「文化の流布」モデルからわかること
アクセルロッドが発表した「文化の流布」モデルは、前回紹介したシェリングの分居モデルと並んで、エージェントベース・モデルの古典と位置づけることができます。このモデルでは、エージェントたちは分居モデルのときと同様、格子状の世界に住んでいます。
分居モデルと違うのは、すべてのセルにエージェントがぎっしり埋めこまれていて、身動きが取れない(移動しようにもできない)ことです。各エージェントには上下左右に4人の隣人がおり、彼らとの間だけでコミュニケーションを行います。アクセルロッドがエージェントとして考えていたのは、分居モデルのように個人ではなく、国または地域になります(とはいえ、個人を対象にしたモデルにも転用できます)。
それぞれのエージェントは多次元の「文化」を持っています。国であれば、文化は言語、宗教、政治体制などから構成されます。消費者であれば、さまざまな次元での価値観やライフスタイル、あるいは各種ブランドへの選好を考えることができます。いずれの場合も、他のエージェントの影響で文化の構成要素は変化し得るとします。具体的にいうと、まず全エージェントから1人をランダムに選びます。彼または彼女は4人の隣人から、ランダムに1人選びます。次いで、その隣人の文化から、自分とは違う要素を1つ選んで自分に取り入れます(自分にすでにあった要素に上書きされます)。

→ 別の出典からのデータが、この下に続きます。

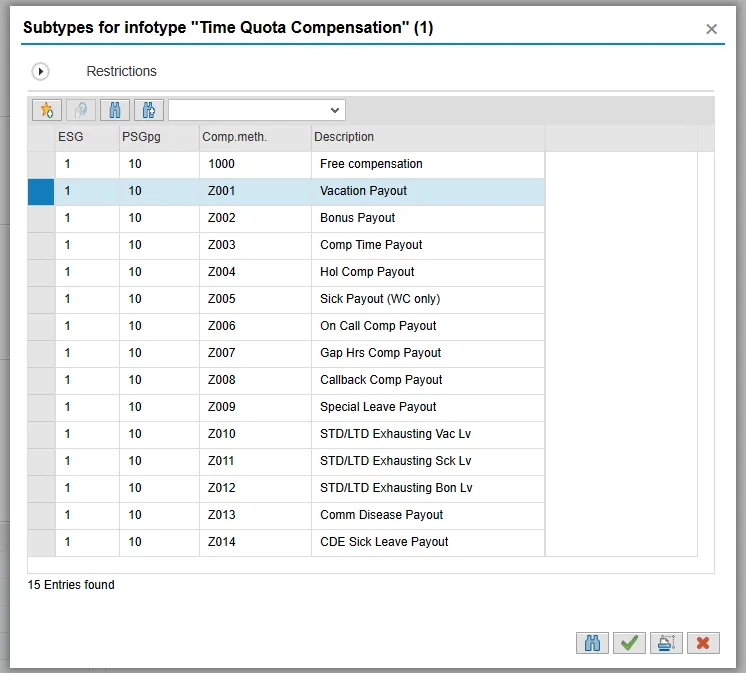Click the add to personal list star icon
Screen dimensions: 746x673
click(47, 110)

こうしたプロセスの例を示したのが図1です。ここではエージェントの文化は5次元で、個々の要素の特徴は0~9の数値で表されています。2人のエージェントの文化は3つの次元で一致しているので、5分の3の確率で文化の「ある要素」が移転します。この図では3番目の要素が選ばれていますが、エージェント間で不一致のあった2番目の要素が移転していた可能性もあります(どちらにするかはランダムに決まります)。これが、この格子状の世界のあらゆる場所で逐次進行するわけです。そして、どのエージェントの隣りにも、自分と最低1つの要素で一致するエージェントがいなくなったとき、各自の文化はもう変化しなくなってシミュレーションは収束します。